Насмешливые взгляды выводили его из себя, и это также было одной из причин, заставивших его сойти в канаву: там, по крайней мере, он был укрыт от праздных взоров.
Солнце жгло немилосердно, но арестанты должны были работать до самого вечера. Надзиратель не давал им ни минуты отдыха. После полудня случилось обстоятельство, которое могло оказаться для арестантов благоприятным. Тротуар заполнили толпы одетых по-праздничному людей. Вскоре арестанты из разговоров вокруг узнали причину всеобщего оживления. Была назначена закладка первого камня новой церкви в Сан-Кормском предместье - церемония блестящая и торжественная. Процессия из Плаца-Гранде должна была проехать через Калье-де-Платерос. Ее приближение уже возвещали барабанный бой и звуки труб военного оркестра. Впереди ехали уланы, за ними следовали две кареты с высшим духовенством, а дальше золоченая карета Санта-Аны. Диктатор, как и сопровождающие его офицеры, в полной парадной форме. При виде одного из них Керней не может прийти в себя от изумления: это его бывший учитель испанского языка Игнацио Вальверде. Он еще не оправился от удивления, как был поражен еще более, увидев в другой карете дочь дона Игнацио - очаровательную Луизу... 24. МНОГОЗНАЧИТЕЛЬНЫЕ ВЗГЛЯДЫ
- Да, женщина, сидящая в карете, - Луиза, сомнения быть не может, - говорил себе Флоранс Керней. Но вместе с радостью душу его тут же заполняет беспокойство, как если бы любимому существу грозила опасность. Так и есть: рядом с ее каретой гарцует офицер, в котором он узнает Карлоса Сантандера, в шитом золотом мундире, с торжествующей улыбкой на красивом лице. Какой контраст с подлым трусом, облепленным тиной!

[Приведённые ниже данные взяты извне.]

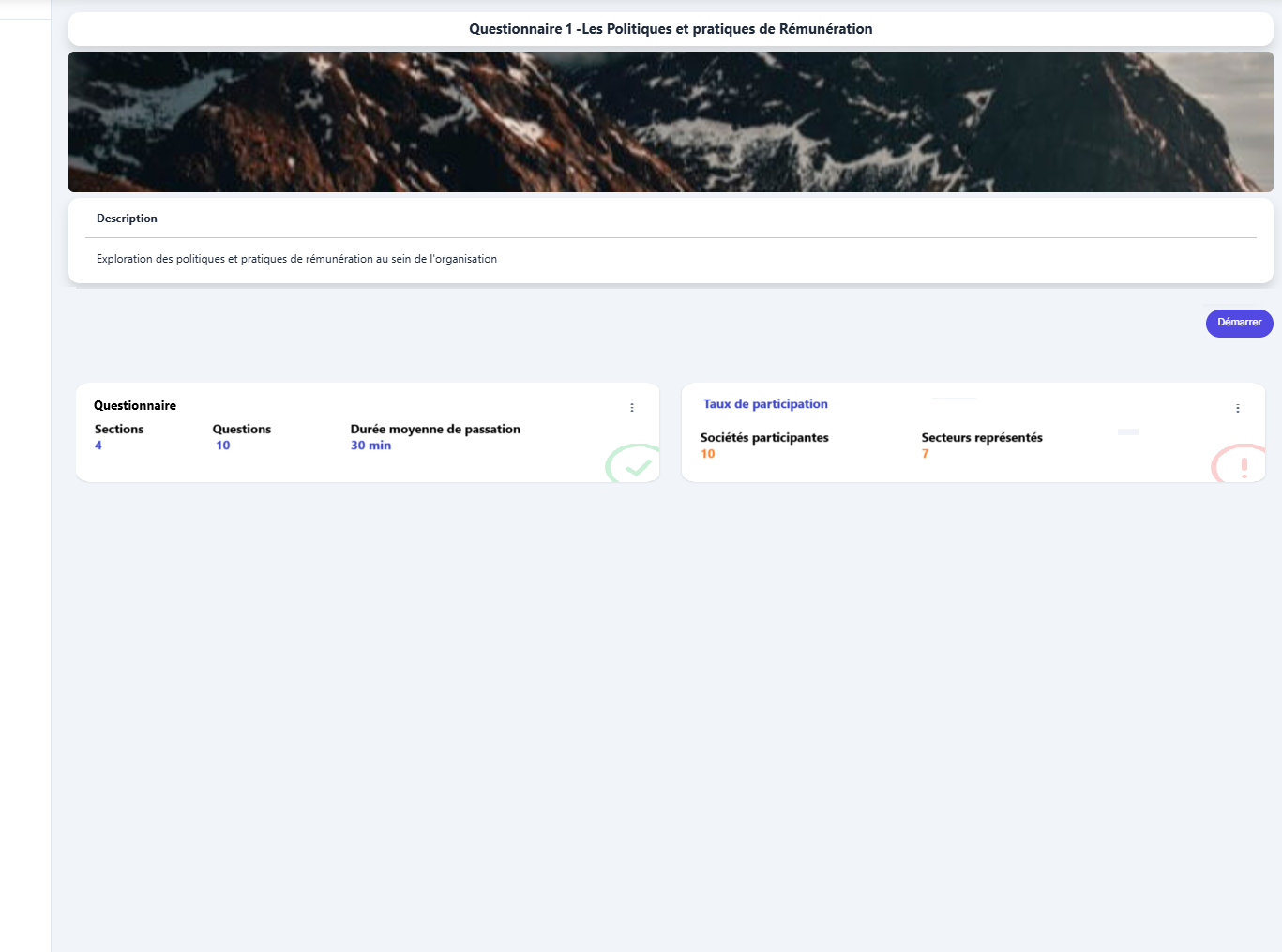Click the Questionnaire card title
Screen dimensions: 1282x952
135,406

Однако грусть в душе его сменяется бешенством. "А вдруг они обвенчаны? Нет, муж с женой так не разговаривают. Может быть, они жених и невеста? Она любит его и отдала ему свое сердце! А я думал, что оно принадлежит мне..." Эти мысли с быстротой молнии пробегают в голове Кернея. И тут он замечает, что молодые женщины в карете оборачиваются в его сторону. Это движение было, по-видимому, вызвано замечанием гарцующего возле них всадника. Керней не мог слышать, как Сантандер говорил, указывая на арестантов:
- Взгляните! Ведь это, если я не ошибаюсь, один из ваших знакомых, донья Луиза? Вот странно, он прикован к преступнику! Впрочем, мне не следовало бы называть преступником человека, пользующегося симпатией графини Альмонте, если верить слухам. Правда ли это, графиня?
Ответа не последовало, никто его не слушал. Молодые женщины были слишком заняты теми, на кого указывал Сантандер. Одна не отрывала глаз от Кернея, другая - от Риваса. В глазах этих четверых можно было прочесть в тот миг удивление, радость, грусть, симпатию, гнев, но всего более глубокую, неизменную, преданную любовь.